▸ **PROBLEMS**:
- 1) In the PyTorch notebook code, retype the part from "## Load data" up to and including "print(x_data.size())".
- 2) Answer these questions about the PyTorch notebook code:
(a) What tensor size is printed after the data is loaded?
(b) Which folder name is joined to SAVE_PATH to form PKL_PATH?
(c) What values are given to hl1 and hl2 in the BigNet class?
- 3) Carry on writing the PyTorch notebook code from the point where it stops.

▸ **TEXT PROVIDED**:
--- BEGIN ---

## Imports

In [1]:
%load_ext autoreload
%autoreload 2

import sys
import os

import torch
import torch.nn as nn
import pandas as pd
import matplotlib.pyplot as plt

from collections import OrderedDict 
from sklearn import metrics
from torch.optim import Adam

sys.path.append(os.path.abspath(''))

import utils.more_torch_functions as mtf
import datasets

from utils.custom_loss import AsymBCELoss
from utils.custom_activations import StepActivation
from utils.modules import Parallel, MaxLayer
from utils.misc import train_model, cov_score
from compiling_nn.build_odd import compile_nn
from compiling_nn.utils_odd import pickle_bdd, unpickle_bdd

# torch.autograd.set_detect_anomaly(True)
SAVE_PATH = os.path.join(os.path.abspath(''), "backup")
PKL_PATH = os.path.join(SAVE_PATH, "bdd")
PTH_PATH = os.path.join(SAVE_PATH, "nn")


## Load data

In [2]:
np_x, np_y = datasets.LoanDataset.get_dataset(balancing=True, discretizing=True, hot_encoding=True)
x_data, y_data = torch.Tensor(np_x), torch.Tensor(np_y)
input_size = x_data.size(1)
print(x_data.size())

torch.Size([296, 24])


## Hooks

In [3]:
intermediate_outputs = {}
def get_intermediate_outputs(name):
    def hook(model, input, output):
        if model.training:
            intermediate_outputs.setdefault(name, dict())["train"] = output
        else:
            intermediate_outputs.setdefault(name, dict())["valid"] = output
    return hook

def true_label_for_backward(train, valid):
    def hook(model, input):
        if model.training:
            model.true_labels = train
        else:
            model.true_labels = valid
    return hook

# créer hook fonction de perte pour meilleur backward ? (comparer individuellement les sorties des réseaux ???)

## Networks

### Network parts

In [4]:
class ApproxNet(nn.Module):
    hl1 = 10

    def __init__(self):
        super().__init__()
        hl1 = self.hl1

        self.nn = nn.Sequential(OrderedDict([
            ('l1', nn.Linear(input_size,hl1)),
            ('a1', StepActivation()),
            ('l2', nn.Linear(hl1,1)),
            ('a2', StepActivation())
        ]))        

    def forward(self, x):
        x = self.nn(x)

        return x

class BigNet(nn.Module):
    hl1 = 50
    hl2 = 25

    def __init__(self):
        super().__init__()

--- END ---

▸ **PROVIDED MATERIAL**:
--- BEGIN ---

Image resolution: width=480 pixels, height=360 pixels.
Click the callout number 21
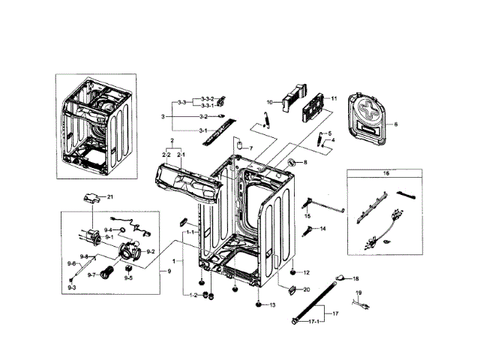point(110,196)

--- END ---
--- BEGIN ---

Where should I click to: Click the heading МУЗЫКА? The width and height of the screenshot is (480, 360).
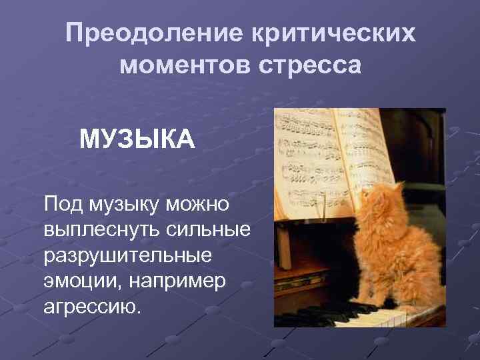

--- END ---

▸ **ANSWERS GIVEN**:
- 1)
## Load data

In [2]:
np_x, np_y = datasets.LoanDataset.get_dataset(balancing=True, discretizing=True, hot_encoding=True)
x_data, y_data = torch.Tensor(np_x), torch.Tensor(np_y)
input_size = x_data.size(1)
print(x_data.size())

- 2)
(a) torch.Size([296, 24])
(b) "bdd"
(c) hl1 is 50 and hl2 is 25.

- 3)
        hl1 = self.hl1
        hl2 = self.hl2

        self. nn = nn.Sequential(OrderedDict([
            ('l1', nn.Linear(input_size,hl1)),
            ('a1', nn.Sigmoid()),
            ('l2', nn.Linear(hl1,hl2)),
            ('a2', nn.Sigmoid()),
            ('l3', nn.Linear(hl2,1)),
            ('a3', StepActivation()),
        ]))
    
    def forward(self, x):
        x = self.nn(x)

        return x

### Network definition

In [5]:
class Net(nn.Module):
    def __init__(self):
        super().__init__()

        self.net = nn.Sequential(OrderedDict([
            ('nets', Parallel(OrderedDict([
                ('apx1', ApproxNet()),
                ('apx2', ApproxNet()),
                ('apx3', ApproxNet()),
            ]))),
            ('or_', MaxLayer()),
        ]))

    def forward(self, input):
        return self.net(input)
    
class BlankNet(nn.Module):
    def __init__(self) -> None:
        super().__init__()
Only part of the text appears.